_Work request_
Find the line containing "How do I perform: Open" in the records below. Copy exactly that line and each one after it, ending at the line containing "Task: Tap the Apps grid icon", and nothing more.

_The data_
----
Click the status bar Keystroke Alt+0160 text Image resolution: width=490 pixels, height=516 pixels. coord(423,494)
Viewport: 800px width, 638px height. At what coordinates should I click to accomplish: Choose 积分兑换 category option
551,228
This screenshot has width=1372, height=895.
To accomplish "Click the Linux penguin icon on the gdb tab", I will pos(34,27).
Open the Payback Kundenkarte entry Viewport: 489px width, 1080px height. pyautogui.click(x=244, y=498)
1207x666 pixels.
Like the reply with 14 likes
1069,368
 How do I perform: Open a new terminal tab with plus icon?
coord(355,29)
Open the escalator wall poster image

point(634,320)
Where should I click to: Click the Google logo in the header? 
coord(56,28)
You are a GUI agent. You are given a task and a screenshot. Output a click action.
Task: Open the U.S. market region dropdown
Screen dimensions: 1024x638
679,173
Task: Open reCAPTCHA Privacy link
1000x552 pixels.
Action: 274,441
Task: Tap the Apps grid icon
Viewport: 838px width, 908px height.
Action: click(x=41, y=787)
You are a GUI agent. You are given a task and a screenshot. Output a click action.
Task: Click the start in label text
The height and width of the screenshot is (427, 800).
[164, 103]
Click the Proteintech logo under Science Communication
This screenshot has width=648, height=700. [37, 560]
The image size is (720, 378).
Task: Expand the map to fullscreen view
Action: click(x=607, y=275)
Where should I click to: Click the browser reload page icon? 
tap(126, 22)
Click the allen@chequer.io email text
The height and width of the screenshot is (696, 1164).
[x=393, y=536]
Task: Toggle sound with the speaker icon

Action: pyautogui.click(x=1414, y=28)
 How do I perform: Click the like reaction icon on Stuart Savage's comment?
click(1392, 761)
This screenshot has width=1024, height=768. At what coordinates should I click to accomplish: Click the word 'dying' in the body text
----
_Solution to this task_
 How do I perform: Open a new terminal tab with plus icon?
coord(355,29)
Open the escalator wall poster image

point(634,320)
Where should I click to: Click the Google logo in the header? 
coord(56,28)
You are a GUI agent. You are given a task and a screenshot. Output a click action.
Task: Open the U.S. market region dropdown
Screen dimensions: 1024x638
679,173
Task: Open reCAPTCHA Privacy link
1000x552 pixels.
Action: 274,441
Task: Tap the Apps grid icon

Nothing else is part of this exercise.